Leaving from Zanzibar, this would become an epic, sometimes nightmarish expedition through dark Africa that still appeals to one's imagination. He used sectional boats to pass the great cataracts. As he had seen before in his previous expedition, inner Africa was being plundered by slave traders. Previously thriving areas had become bare and depopulated. This convinced him that the slave trade had to be stopped. After 999 days, on 9 August 1877, Stanley reached a Portuguese outpost at the mouth of the river Congo. Starting with 356 people, only 114 had survived of which Stanley was the only European. He wrote about his trials in his book Through the Dark Continent, describing his expedition as if it were a conquest.
Stanley
was next approached by the ambitious Belgian
king, Leopold II, who in 1876 had organized a
private holding company disguised as an
international scientific and philanthropic
association which he called the
International African Society. The king
spoke about his plans to introduce Western
civilization and to bring religion to this
part of Africa, but didn't mention he also
wanted to claim the lands.
Stanley returned to the Congo, negotiated
with tribal chiefs and obtained fair
concessions that were later falsified to
his advantage by King Leopold. But Stanley
refused to impose treaties on the chiefs
that yielded sovereignty over their land.

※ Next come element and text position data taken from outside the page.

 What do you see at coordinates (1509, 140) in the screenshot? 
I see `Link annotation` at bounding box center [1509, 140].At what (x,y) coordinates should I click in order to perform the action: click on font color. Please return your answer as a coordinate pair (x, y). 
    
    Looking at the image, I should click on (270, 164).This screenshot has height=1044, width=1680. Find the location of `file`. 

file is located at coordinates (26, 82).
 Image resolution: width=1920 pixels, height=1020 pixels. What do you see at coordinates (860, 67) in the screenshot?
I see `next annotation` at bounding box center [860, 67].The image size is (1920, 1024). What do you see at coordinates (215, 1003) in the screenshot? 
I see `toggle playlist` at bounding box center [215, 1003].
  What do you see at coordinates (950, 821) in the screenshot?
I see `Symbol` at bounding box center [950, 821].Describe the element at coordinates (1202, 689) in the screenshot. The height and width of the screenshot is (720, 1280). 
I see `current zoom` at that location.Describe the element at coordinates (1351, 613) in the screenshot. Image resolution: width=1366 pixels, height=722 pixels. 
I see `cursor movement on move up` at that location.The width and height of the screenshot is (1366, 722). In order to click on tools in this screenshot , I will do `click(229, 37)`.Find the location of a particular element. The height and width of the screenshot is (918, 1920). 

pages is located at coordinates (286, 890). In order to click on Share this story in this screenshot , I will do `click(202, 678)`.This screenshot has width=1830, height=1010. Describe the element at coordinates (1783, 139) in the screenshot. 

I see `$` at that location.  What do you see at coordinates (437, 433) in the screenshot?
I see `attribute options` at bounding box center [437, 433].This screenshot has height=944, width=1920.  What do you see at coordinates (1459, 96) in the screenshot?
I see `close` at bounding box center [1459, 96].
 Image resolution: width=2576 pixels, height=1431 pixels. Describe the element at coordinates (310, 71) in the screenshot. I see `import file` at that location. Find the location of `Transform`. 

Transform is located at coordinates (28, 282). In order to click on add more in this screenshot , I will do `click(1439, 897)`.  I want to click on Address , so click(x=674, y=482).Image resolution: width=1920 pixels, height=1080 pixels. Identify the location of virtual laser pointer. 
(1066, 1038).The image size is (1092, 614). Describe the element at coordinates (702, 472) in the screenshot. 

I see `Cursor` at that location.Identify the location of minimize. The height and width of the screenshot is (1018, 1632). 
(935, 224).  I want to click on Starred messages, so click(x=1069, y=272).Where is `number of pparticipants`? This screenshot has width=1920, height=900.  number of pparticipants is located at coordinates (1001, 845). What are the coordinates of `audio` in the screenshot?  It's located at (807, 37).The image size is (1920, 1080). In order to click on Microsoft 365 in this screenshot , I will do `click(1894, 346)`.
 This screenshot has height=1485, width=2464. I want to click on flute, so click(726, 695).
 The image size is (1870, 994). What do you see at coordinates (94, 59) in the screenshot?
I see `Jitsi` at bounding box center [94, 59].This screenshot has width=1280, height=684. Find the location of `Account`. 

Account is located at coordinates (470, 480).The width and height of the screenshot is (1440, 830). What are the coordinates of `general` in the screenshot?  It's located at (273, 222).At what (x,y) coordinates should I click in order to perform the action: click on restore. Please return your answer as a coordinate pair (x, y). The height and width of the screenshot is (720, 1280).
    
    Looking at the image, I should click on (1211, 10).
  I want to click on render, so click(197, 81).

In 1886, Stanley led the Emin Pasha Relief
Expedition to rescue Emin Pasha, the
governor of Equatoria in the southern Sudan.
King Leopold II demanded that Stanley take
the longer route, via
the Congo river, hoping to acquire more
territory and perhaps even Equatoria. After
immense hardships and great loss of life,
Stanley met Emin in 1888, discovered the
Ruwenzori Range and Lake
Edward, and emerged from the interior with
Emin and his surviving followers at the end
of 1890.
This expedition tarnished Stanley's name because of the conduct of the other Europeans: British gentlemen and army officers. An army major was shot by a carrier, after behaving with extreme cruelty. Previous expeditions had given Stanley satisfaction, but this one only had caused disaster. Stanley's two-volume account of the expedition, IN DARKEST AFRICA, Or The Quest, Rescue and Retreat of Emin, was published in two volumes in 1890.
On his return to Europe, he married Welsh artist Dorothy Tennant and they adopted a child, Denzil. Stanley entered Parliament as a Liberal Unionist member for Lambeth North, serving from 1895 to 1900. He became Sir Henry Morton Stanley when he was made a Knight Grand Cross of the Order of the Bath in 1899, in recognition of his service to the British Empire in Africa. Stanley died in London on May 10, 1904.